Some in the culture speak of liberty as a byzantine tyranny against the masses, the haves (those with lotsa cash) sticking it yet again to the have-nots. Others speak of liberty against another brand of tyranny, that is the haves (those with political power) sticking it to the other haves (those with lotsa cash) by redistributing their wealth so everybody can equally be haves (a politically correct term for have-nots, in this context) so that the haves (those with political power) can be the true elite. That is one simplistic example of two perspectives on liberty. Are there others? I think yes….
I think about my generation and those younger getting all tatted up. After all, it is now considered cool to do so, even in church circles. Personally, I don’t care if you get a tattoo. Just don’t ask me for sympathy if your body hurts the day after. Also, don’t call it liberty if you are doing it out of a sense of cultural pressure to be included. Just sayin’.
Same thing with drinking wine in moderation. Despite the incredulity I receive from some folks, I exercise my liberty not to touch the stuff. In part, because of personal conviction (I just don’t trust myself to be a good steward of my health in this area, so I opt out completely. Besides, it has never interested me and I have to believe there is good reason for that), but also in order not to be a stumbling block to others, such as those in the denomination who seem to view it as grounds for dismissal from ministerial licensure. I could write about irony and overeating here, but I won’t on account of my own need to be a better steward of my health and weight. Wouldn’t that be ironic, yes?

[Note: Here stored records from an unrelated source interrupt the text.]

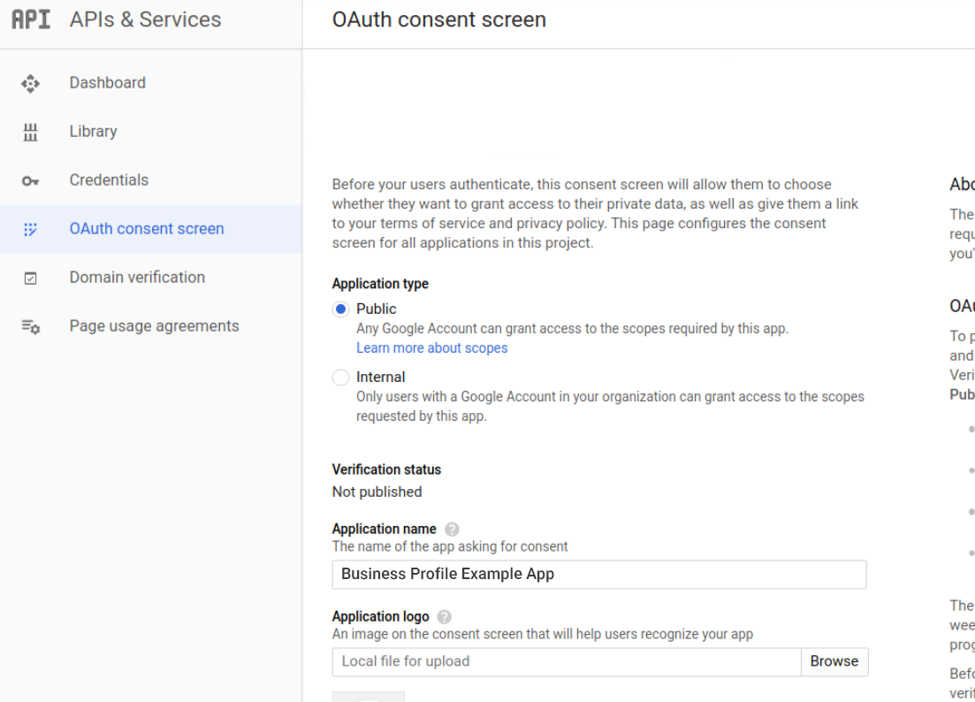
Task: Open Page usage agreements
Action: tap(154, 325)
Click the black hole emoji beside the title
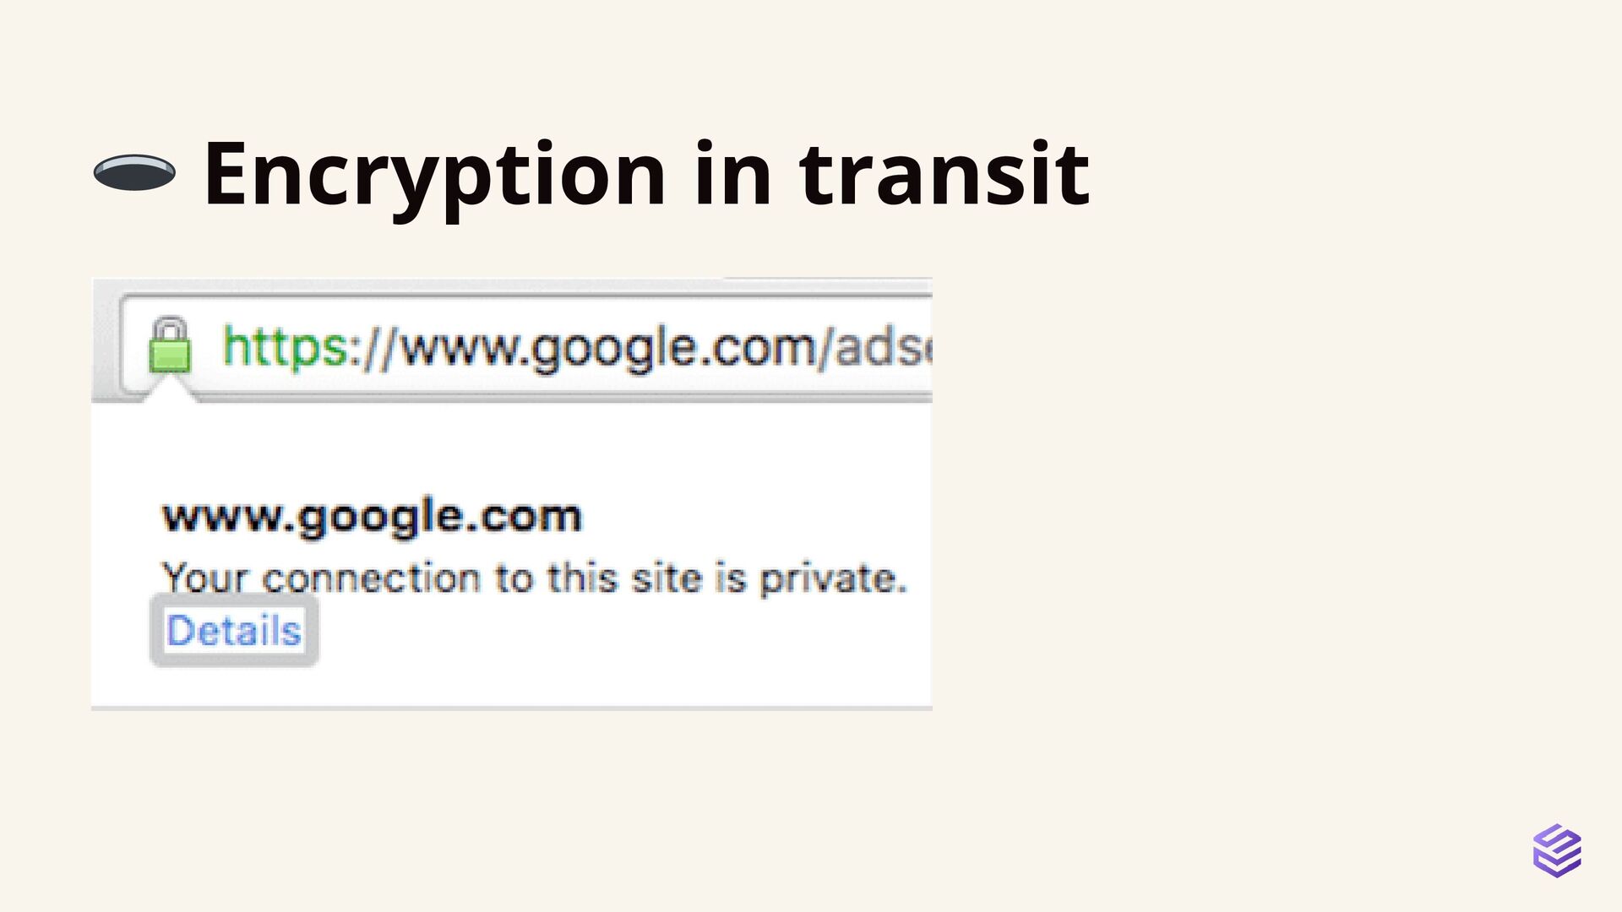This screenshot has height=912, width=1622. click(x=134, y=173)
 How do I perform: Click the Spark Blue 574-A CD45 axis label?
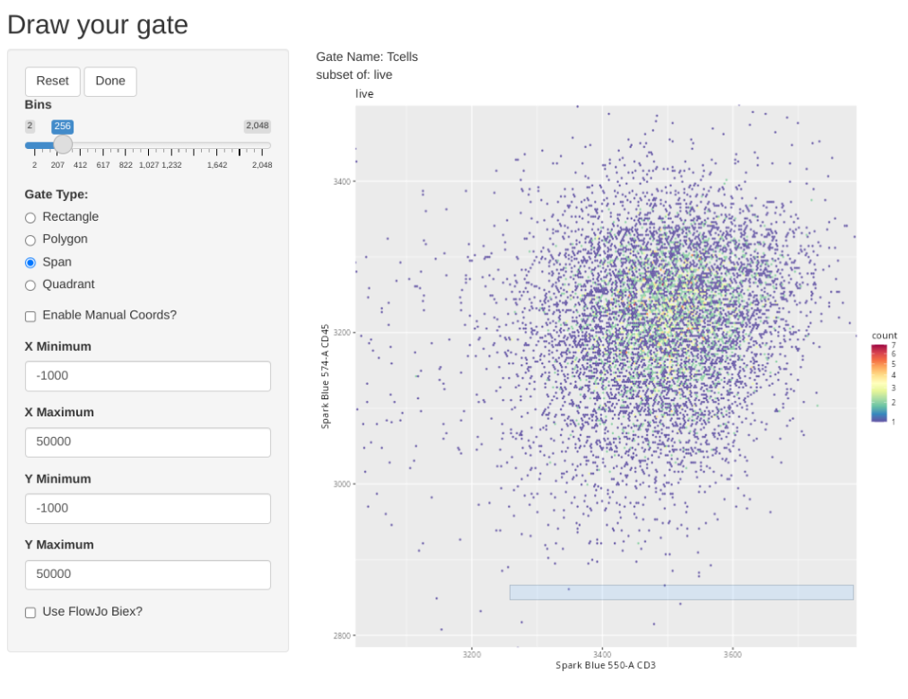tap(326, 376)

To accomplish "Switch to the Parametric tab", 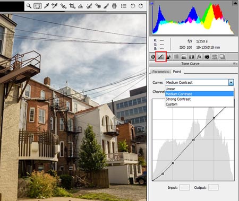I will tap(160, 72).
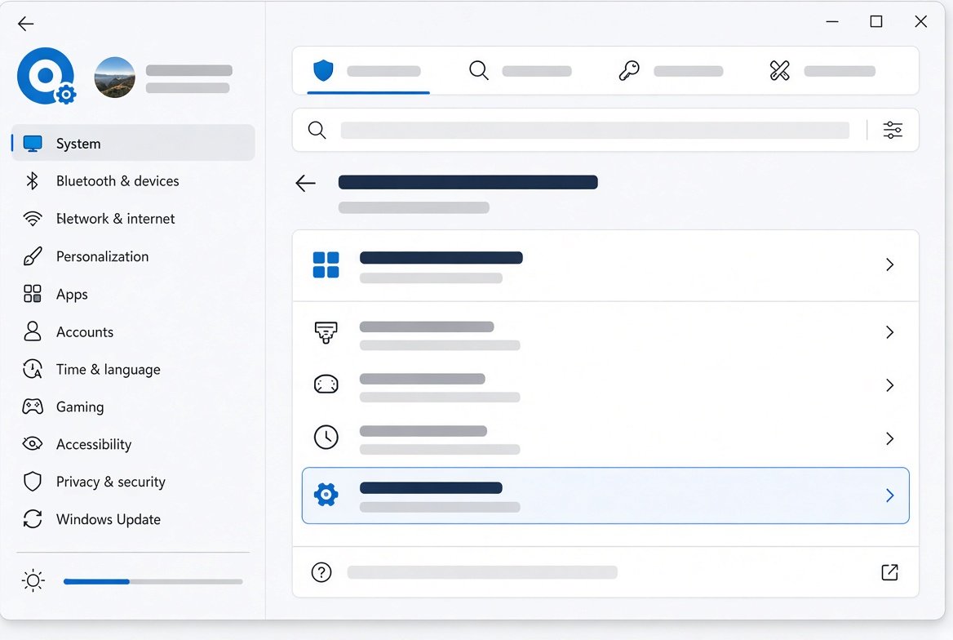
Task: Click the filter sliders icon in search bar
Action: click(x=893, y=130)
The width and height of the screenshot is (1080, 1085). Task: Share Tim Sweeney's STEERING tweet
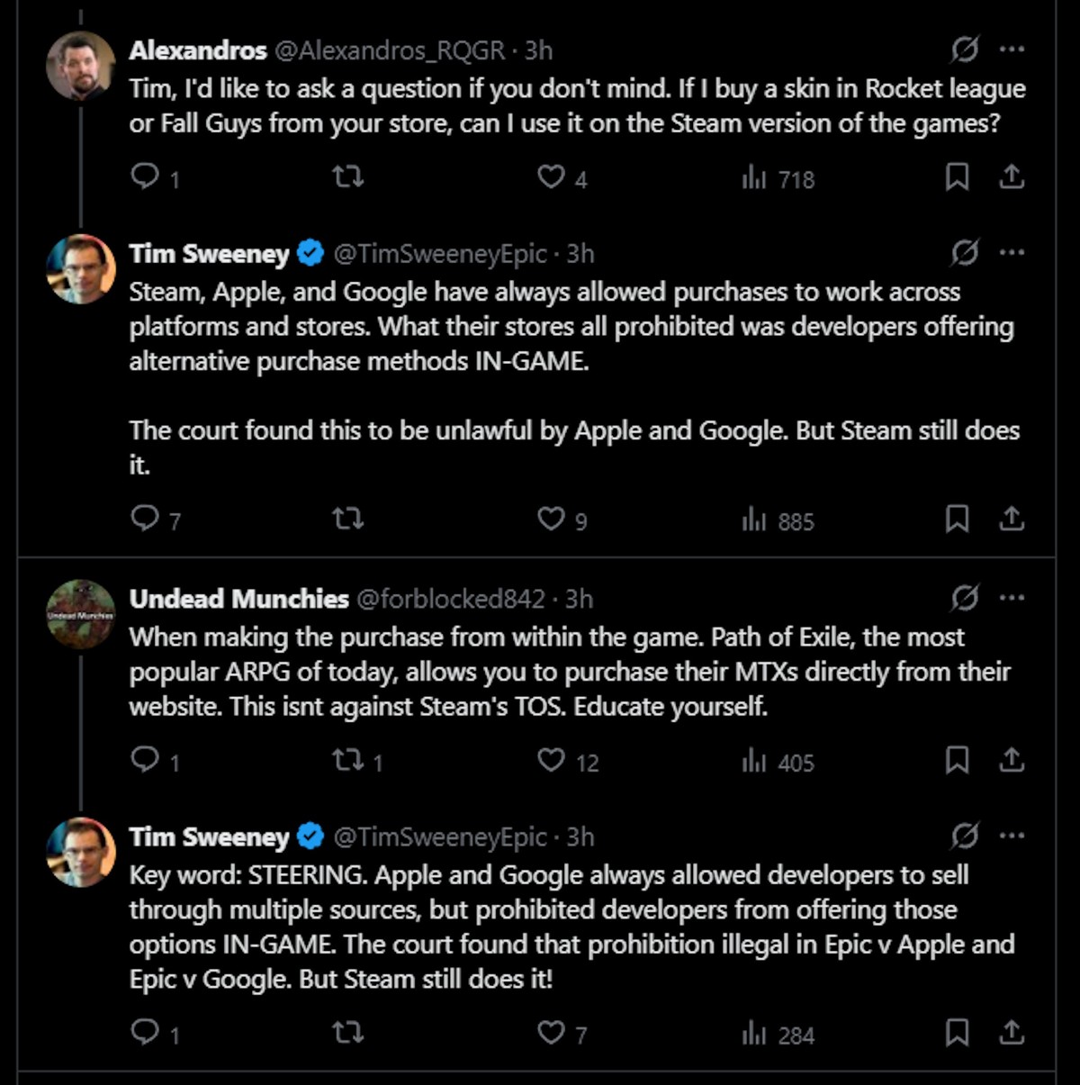tap(1012, 1032)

I could also talk about other issues, such as the way folks use abusive language and risque humor in their conversations, and so on. But Scripture already does a good job of that without my help. I just wish those of us whom God has chosen to provide spiritual leadership in the church would do a far better job of living out what liberty in Christ really looks like. You know, to set an example. But then, this is where is gets sticky. Jesus, himself, drank wine, drove out people from the temple rather violently, publicly rebuked highly esteemed religious officials (he apparently did not get the memo about religious ecumenism), shared meals with reviled sinners such as tax collectors (gasp), and even, yes even allowed a prostitute to wash his feet with expensive perfume and her tears! For shame! For liberty.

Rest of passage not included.